• [Description of the task] Could the records below be restated word for word, without a single picture?

(Stored data entries)
·····
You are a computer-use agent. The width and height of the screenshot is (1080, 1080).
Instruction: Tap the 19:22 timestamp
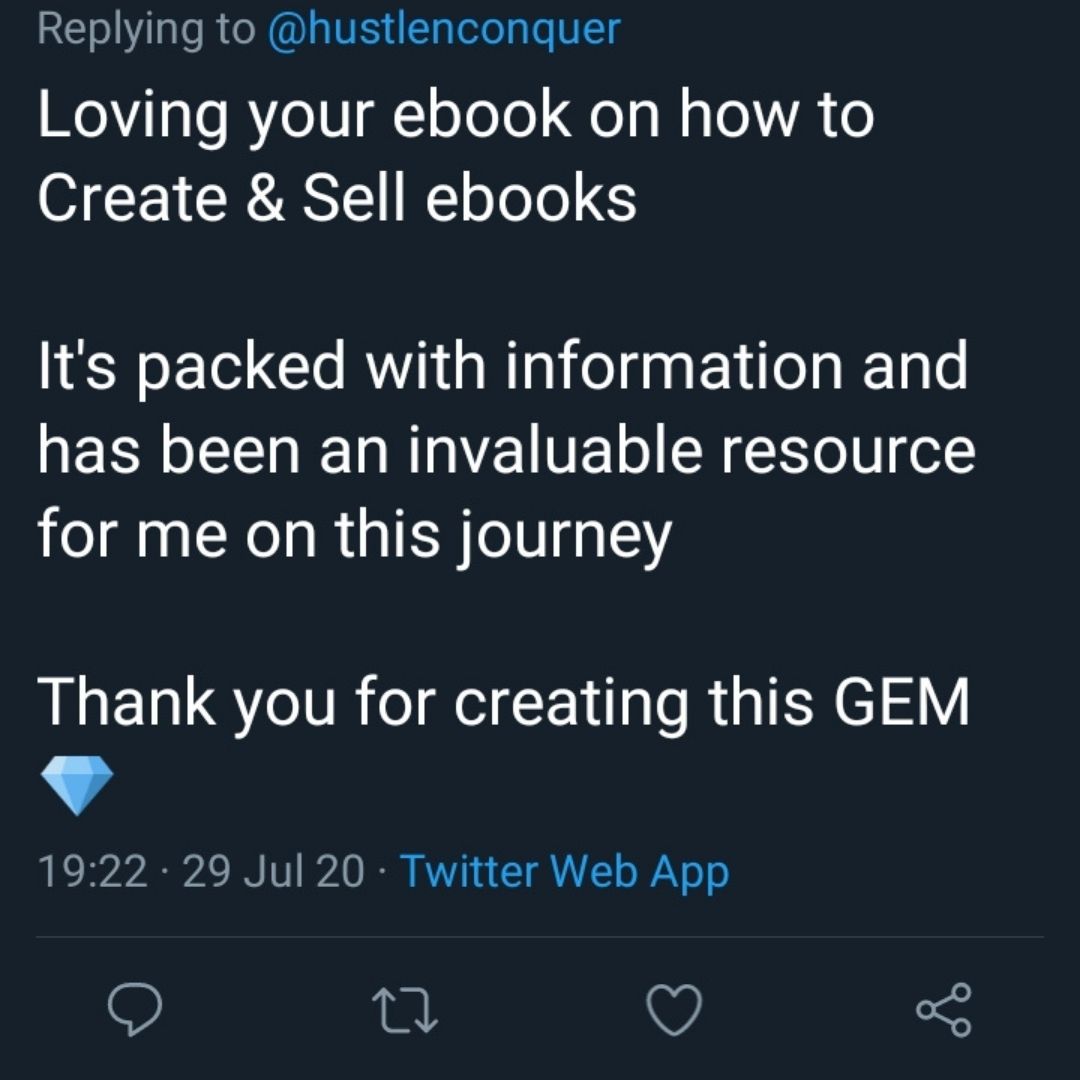tap(92, 871)
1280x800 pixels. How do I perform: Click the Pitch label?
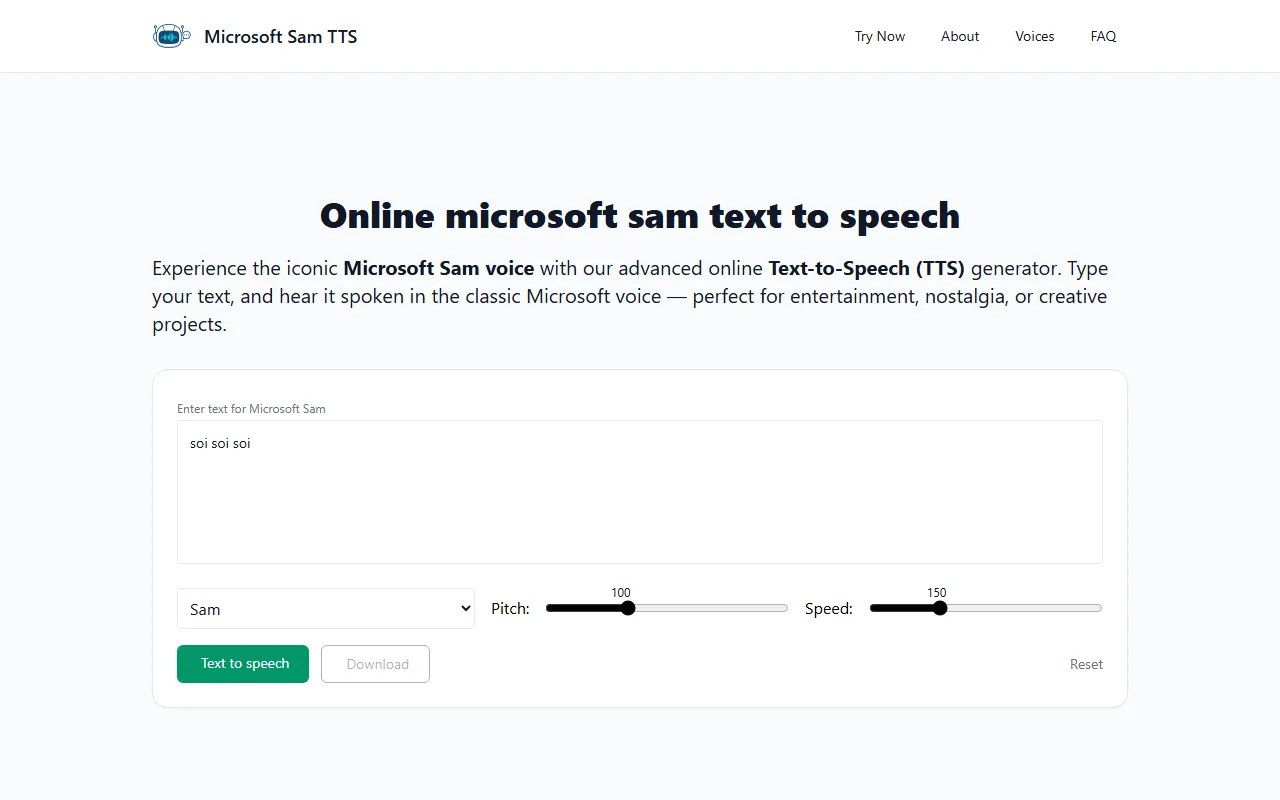[x=510, y=609]
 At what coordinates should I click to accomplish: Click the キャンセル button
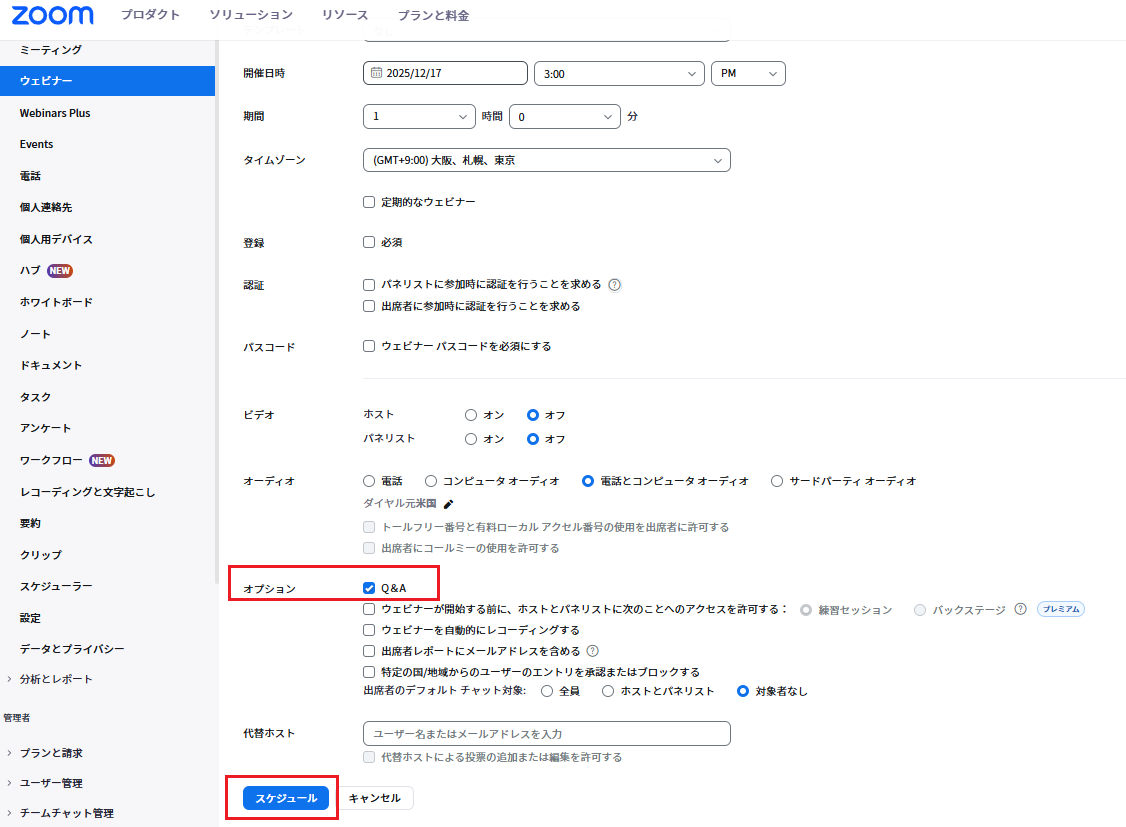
·····
• [Reply to the task]
You are a computer-use agent. The width and height of the screenshot is (1080, 1080).
Instruction: Tap the 19:22 timestamp
tap(92, 871)
1280x800 pixels. How do I perform: Click the Pitch label?
[x=510, y=609]
 At what coordinates should I click to accomplish: Click the キャンセル button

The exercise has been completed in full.